Shkreli's latest acquire-and-hike antics spotlight review voucher critics' biggest fears
Update: Martin Shkreli has resigned as CEO of Turing Pharamceuticals. The current Chairman of the Board of Directors, Ron Tilles, will take his place as interim CEO.
Martin Shkreli is at it again.
The 32-year-old hedge fund manager-turned-biopharma exec wants to take yet another decades-old drug used to treat parasitic infections and dramatically raise its list price in the United States (sound familiar?) after pushing it past the regulatory finish line. And his strategy is likely to confirm critics' worst fears about biopharma efforts to game the FDA's priority review voucher system, which has proven to be a cash cow for industry players in recent years.

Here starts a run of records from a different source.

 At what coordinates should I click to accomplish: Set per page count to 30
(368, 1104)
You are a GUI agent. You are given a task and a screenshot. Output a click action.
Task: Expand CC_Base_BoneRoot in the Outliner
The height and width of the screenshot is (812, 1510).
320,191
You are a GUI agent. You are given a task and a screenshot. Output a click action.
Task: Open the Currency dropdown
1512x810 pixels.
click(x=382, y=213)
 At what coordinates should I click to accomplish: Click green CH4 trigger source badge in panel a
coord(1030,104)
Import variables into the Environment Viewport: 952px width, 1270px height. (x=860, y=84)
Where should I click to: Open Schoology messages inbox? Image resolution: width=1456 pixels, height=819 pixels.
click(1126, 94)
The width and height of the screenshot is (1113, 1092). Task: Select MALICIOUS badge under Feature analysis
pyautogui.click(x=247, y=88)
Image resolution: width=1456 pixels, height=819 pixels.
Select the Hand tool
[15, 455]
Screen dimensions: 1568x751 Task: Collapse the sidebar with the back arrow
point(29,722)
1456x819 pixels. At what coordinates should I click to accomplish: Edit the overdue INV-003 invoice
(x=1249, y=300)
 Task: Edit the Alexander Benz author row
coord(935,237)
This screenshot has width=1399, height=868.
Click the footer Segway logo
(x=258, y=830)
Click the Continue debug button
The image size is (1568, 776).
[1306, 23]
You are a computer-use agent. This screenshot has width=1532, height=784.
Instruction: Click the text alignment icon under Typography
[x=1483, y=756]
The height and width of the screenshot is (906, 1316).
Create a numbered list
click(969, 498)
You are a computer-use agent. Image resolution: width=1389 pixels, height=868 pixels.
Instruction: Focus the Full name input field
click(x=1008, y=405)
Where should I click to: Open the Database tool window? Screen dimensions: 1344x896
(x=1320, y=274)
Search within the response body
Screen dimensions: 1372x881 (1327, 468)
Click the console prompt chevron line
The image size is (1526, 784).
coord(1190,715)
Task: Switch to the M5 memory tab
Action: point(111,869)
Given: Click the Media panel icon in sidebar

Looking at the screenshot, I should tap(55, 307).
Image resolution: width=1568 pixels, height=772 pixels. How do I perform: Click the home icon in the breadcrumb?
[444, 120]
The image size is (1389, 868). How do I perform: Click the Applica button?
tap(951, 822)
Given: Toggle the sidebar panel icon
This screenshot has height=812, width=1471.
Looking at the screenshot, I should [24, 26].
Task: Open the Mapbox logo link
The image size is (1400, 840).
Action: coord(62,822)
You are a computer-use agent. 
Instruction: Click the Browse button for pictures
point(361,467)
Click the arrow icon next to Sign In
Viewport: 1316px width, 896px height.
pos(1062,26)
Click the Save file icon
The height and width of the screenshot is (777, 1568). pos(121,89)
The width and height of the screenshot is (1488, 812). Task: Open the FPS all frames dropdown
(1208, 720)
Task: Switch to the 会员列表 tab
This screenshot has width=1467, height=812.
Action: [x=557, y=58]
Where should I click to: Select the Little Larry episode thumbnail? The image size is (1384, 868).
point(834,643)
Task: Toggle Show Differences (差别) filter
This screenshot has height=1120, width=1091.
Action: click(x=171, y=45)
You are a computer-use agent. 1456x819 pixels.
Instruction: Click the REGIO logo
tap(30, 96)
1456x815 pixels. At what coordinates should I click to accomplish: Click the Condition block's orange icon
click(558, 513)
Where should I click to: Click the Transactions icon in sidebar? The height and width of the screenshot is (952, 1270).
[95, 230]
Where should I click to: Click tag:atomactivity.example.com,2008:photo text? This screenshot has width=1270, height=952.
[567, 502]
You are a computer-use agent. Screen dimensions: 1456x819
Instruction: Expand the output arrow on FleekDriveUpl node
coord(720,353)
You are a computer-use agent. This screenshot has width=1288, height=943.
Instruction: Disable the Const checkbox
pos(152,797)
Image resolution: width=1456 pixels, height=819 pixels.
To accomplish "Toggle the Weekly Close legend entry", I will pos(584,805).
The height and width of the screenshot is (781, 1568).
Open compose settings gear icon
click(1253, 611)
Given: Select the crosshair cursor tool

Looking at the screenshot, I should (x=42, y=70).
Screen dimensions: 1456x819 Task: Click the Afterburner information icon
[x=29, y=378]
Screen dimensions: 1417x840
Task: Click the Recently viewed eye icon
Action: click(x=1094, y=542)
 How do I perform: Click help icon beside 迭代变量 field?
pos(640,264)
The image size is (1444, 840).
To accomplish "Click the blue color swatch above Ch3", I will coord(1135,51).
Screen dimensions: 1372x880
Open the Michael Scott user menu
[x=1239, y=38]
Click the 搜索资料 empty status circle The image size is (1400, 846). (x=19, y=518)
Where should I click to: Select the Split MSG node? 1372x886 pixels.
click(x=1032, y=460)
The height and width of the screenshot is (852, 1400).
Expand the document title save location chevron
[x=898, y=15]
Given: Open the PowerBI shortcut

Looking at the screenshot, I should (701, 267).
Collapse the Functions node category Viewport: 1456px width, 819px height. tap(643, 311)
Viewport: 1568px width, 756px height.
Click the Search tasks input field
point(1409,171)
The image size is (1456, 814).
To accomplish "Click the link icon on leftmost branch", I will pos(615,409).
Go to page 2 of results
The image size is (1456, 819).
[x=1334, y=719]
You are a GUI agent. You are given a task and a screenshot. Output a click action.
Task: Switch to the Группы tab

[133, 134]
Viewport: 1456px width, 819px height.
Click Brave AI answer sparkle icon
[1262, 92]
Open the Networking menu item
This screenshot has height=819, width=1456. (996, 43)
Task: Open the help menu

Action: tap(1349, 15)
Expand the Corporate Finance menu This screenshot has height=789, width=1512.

This time, Shkreli's sights are set on the 1970s-era therapy benznidazole, which is one of two medications for treating the parasitic infection Chagas disease (the other is nifurtimox). Chagas is caused by bites from insects such as the "kissing bug" and the "assassin bug," typically in rural Latin American regions, and may be relatively benign and asymptomatic for many patients (who tend to be poor, immigrants, or both). But in some, the infection can lead to deadly consequences such as swelling of the heart muscle and the lining of the brain, according to the CDC.
Shkreli nabbed the rights to benznidazole earlier this month from his new perch as CEO of the San Francisco-based biotech KaloBios, which was on the verge of collapse before the outspoken investor swooped in on a wave of cash to stave off its imminent bankruptcy (and was named its chief executive for his troubles). KaloBios paid $2 million upfront to benznidazole's previous owner, the privately-held specialty pharma Savant Neglected Diseases, LLC.
But why the interest in a relatively obscure infection (albeit one that afflicts about 300,000 people in the U.S. in one form or another)? For one, it fits with Shkreli's demonstrated modus operandi of cornering biopharma market niches wherein patients have few (if any) other options. He says that he wants to raise benznidazole's price to somewhere between $60,000 to $100,000 for a treatment course, according to the New York Times—a price hike at least as outrageous as Shkreli-run Turing Pharma's 5,000% bump for the toxoplasmosis medication Daraprim.
However, Shkreli could hit a buzzsaw on the path to his sales dreams at such a price point, since at least one other company is working on a competitor product and there are very few diagnosed acute cases of Chagas in the U.S. Furthermore, patients who truly need treatment could simply opt for nifurtimox instead. That medication may also be provided for free by the CDC (as may benznidazole currently), although the process of obtaining it is far more cumbersome than simply getting a doctor's prescription.
The more likely reason for Shkreli's latest antics? Benznidazole, despite being approved in many other countries, never received FDA clearance. And with a lack of officially approved treatment options, the FDA put Chagas disease on its list of tropical diseases that are eligible for priority review vouchers in August.
And that means a massive cash-out opportunity for Shkreli and KaloBios despite the fact that the company contributed absolutely nothing towards the drug's development. If Shkreli can get benznidazole approved by the FDA and on the priority review track (extensive clinical trials will likely not be required), KaloBios can then use that voucher for expedited approval of another drug, or, more likely, sell the voucher to another company for tens—or even hundreds—of millions of dollars.
Shkreli's path to getting his hands on such a voucher may seem unusually brazen. But he's far from the only biopharma exec to pursue this tactic.
For instance, United Therapeutics sold a pediatric review voucher to AbbVie for a whopping $350 million earlier this year. That's on top of BioMarin's 2014 voucher sale to Sanofi/Regeneron for $67.5 million; Gilead's $125 million purchase of a voucher for its HIV pipeline; Retrophin's (Shkreli's previous operation) $245 million sale to Sanofi; and others.
Review vouchers are meant to encourage innovation for therapeutic spaces in dire need of it. But the transfer options that come with owning them present plenty of opportunities for gaming the system or simply using the vouchers as bargaining chips to plug holes in a company's revenue stream. Sometimes, the sale and repurchase of these tools may seem like a game of biopharma-voucher hot potato.
The FDA's taken note of this, too. And senior officials like Dr. John Jenkins, director of the FDA's Office of New Drugs, have raised concerns that the vouchers are being misused. Shkreli's Chagas disease gambit will only further entrench those criticisms.